Kendati begitu, Tito masih penasaran sekali pada apa yang membuat burung-burungnya hilang. Maka malam itu ia begadang demi menemukan jawaban. Tito sembunyi di dalam rumah, duduk bersandar pada kursi di samping jendela. Dari balik gordeng hitam yang tipis ia bisa memperhatikan burungnya di luar. Sebungkus rokok dan tiga gelas kopi dihabiskan Tito dalam semalam. Juga se-sachet obat oles nyamuk. Tidak ada gerak-gerik mencurigakan hingga subuh menjelang, baik itu dari manusia maupun hewan pemangsa. Tito tersenyum lebar. Burungnya aman di sangkar.
Tito berangkat kerja dengan wajah yang cerah pagi itu, kantuk di pelupuk tak membuatnya lemas. Bedanya, kali ini, sebelum pergi, ia meminta tolong pada Tuti agar sesekali memperhatikan burung kenarinya. Tuti berjanji menyanggupi.
**
Hari sudah agak gelap ketika Tito pulang. Dan kedatangannya disambut oleh pemandangan yang menohok jantungnya. Sangkar burungnya tergeletak di lantai dengan keadaan kosong. Tito masuk ke rumah. Sepatu tidak dilepas. Hatinya sudah dikuasai amarah.
Di sela mencari Tuti, sekilas Tito melihat Agus tengah berdiri di depan kamarnya dengan satu kaki dengan masing-masing tangan menjewer kuping. Pikir Tito, paling-paling Agus berbuat salah sehingga Tuti menghukumnya.

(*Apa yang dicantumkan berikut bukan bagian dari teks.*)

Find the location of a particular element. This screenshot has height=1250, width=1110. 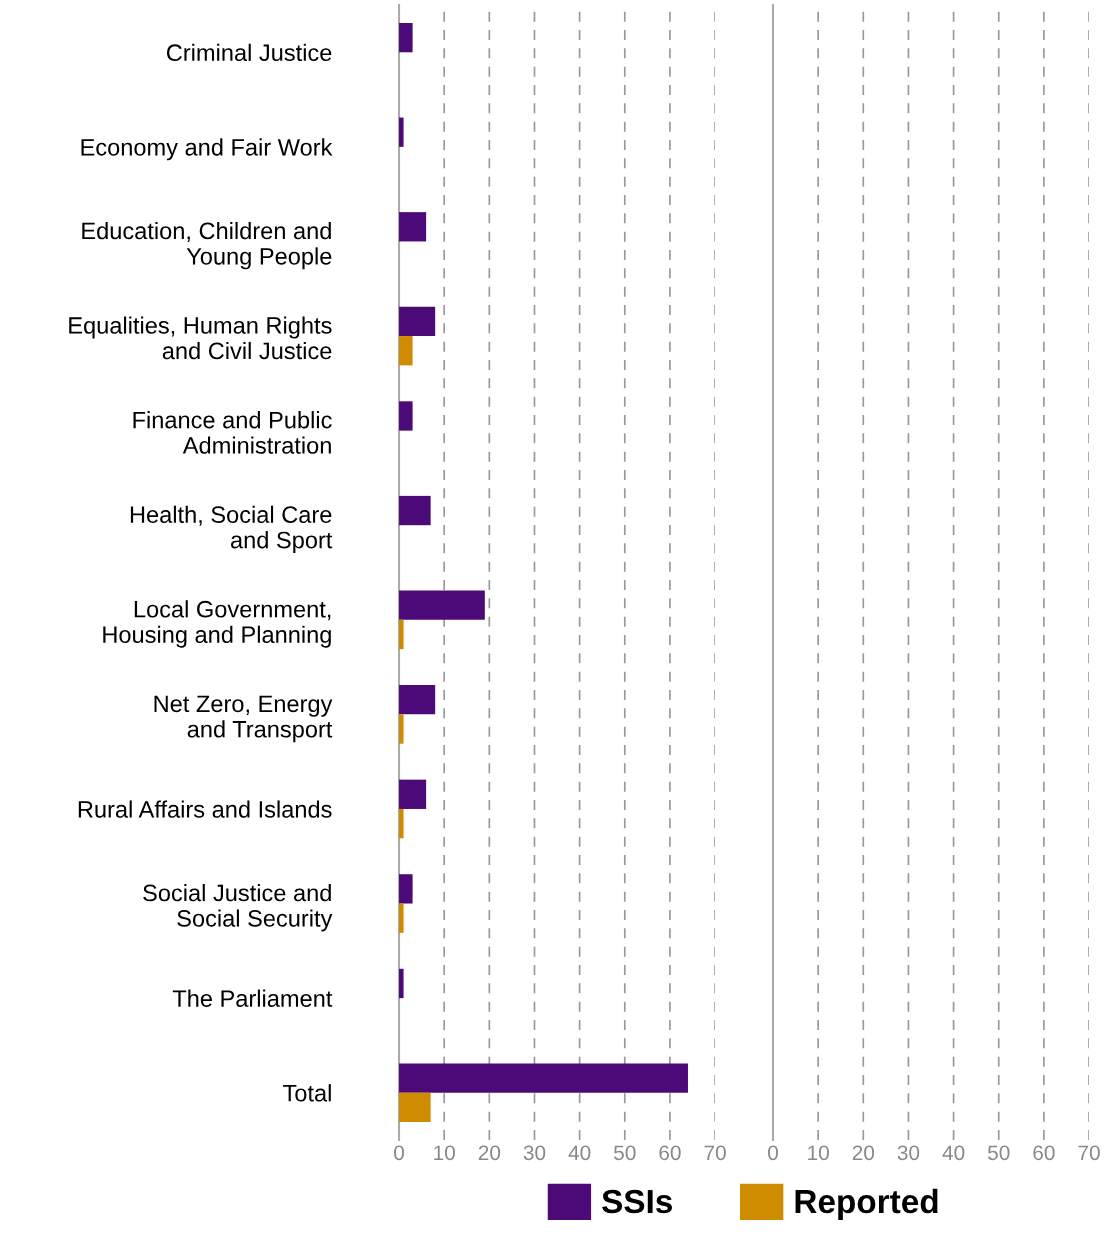

y-tick-label: Local Government, Housing and Planning is located at coordinates (217, 624).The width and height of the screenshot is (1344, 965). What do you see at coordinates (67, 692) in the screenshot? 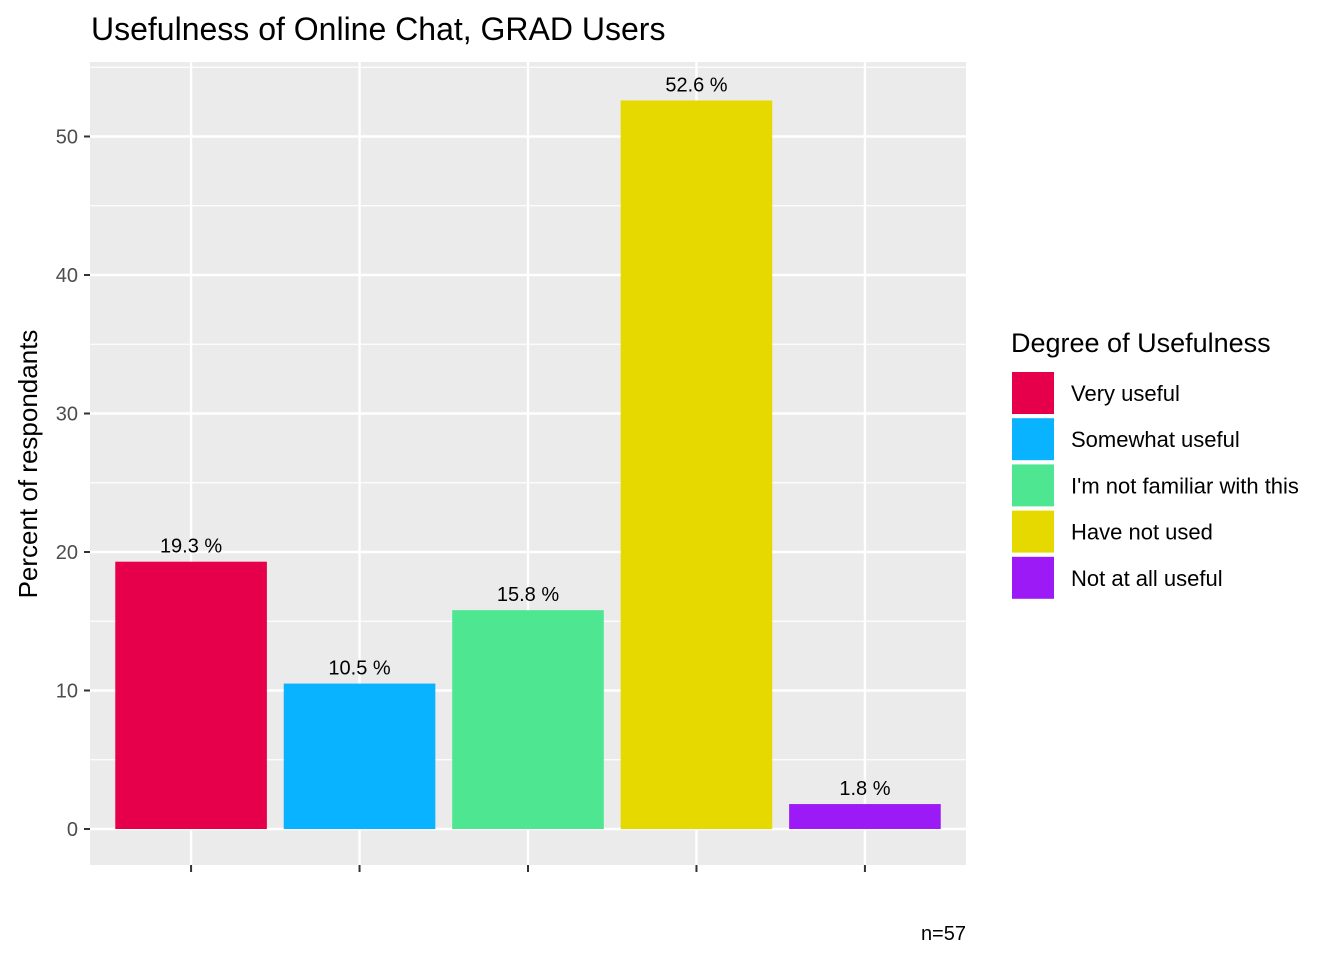
I see `y-tick-label: 10` at bounding box center [67, 692].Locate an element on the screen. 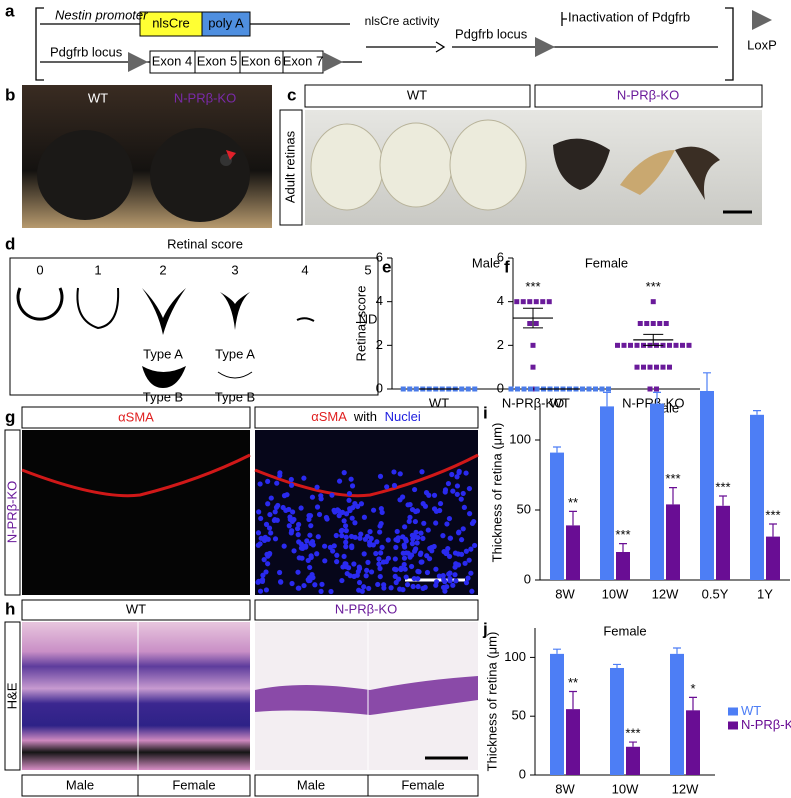 This screenshot has width=791, height=798. type-label: Type B is located at coordinates (163, 396).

“Tut, kau ini bagaimana, to? Kan aku sudah pesan tolong perhatikan burungku. Kau malah enak-enakan tidur di kamar. Sekarang apa kau tahu? Sangkar itu jatuh dan kenarinya sudah lepas?”
“Bapak ini jangan langsung menuduh-nuduh aku, to! Tanyakan pada Agus soal burung Bapak itu!”
Tito mengernyit. “Maksudmu?”
“Iya, tanyakan saja langsung pada Agus. Aku malas menjelaskannya,” Tuti telanjur kesal karena Tito datang-datang langsung menyalahkannya begitu saja.
Dari tempatnya berdiri Tito berpaling ke Agus. “Gus, coba jelaskan apa maksud Ibu.”
Agus merunduk. Wajahnya pucat. Tampak ia sedang berupaya keras menyembunyikan dentam jantungnya yang bergemuruh hebat.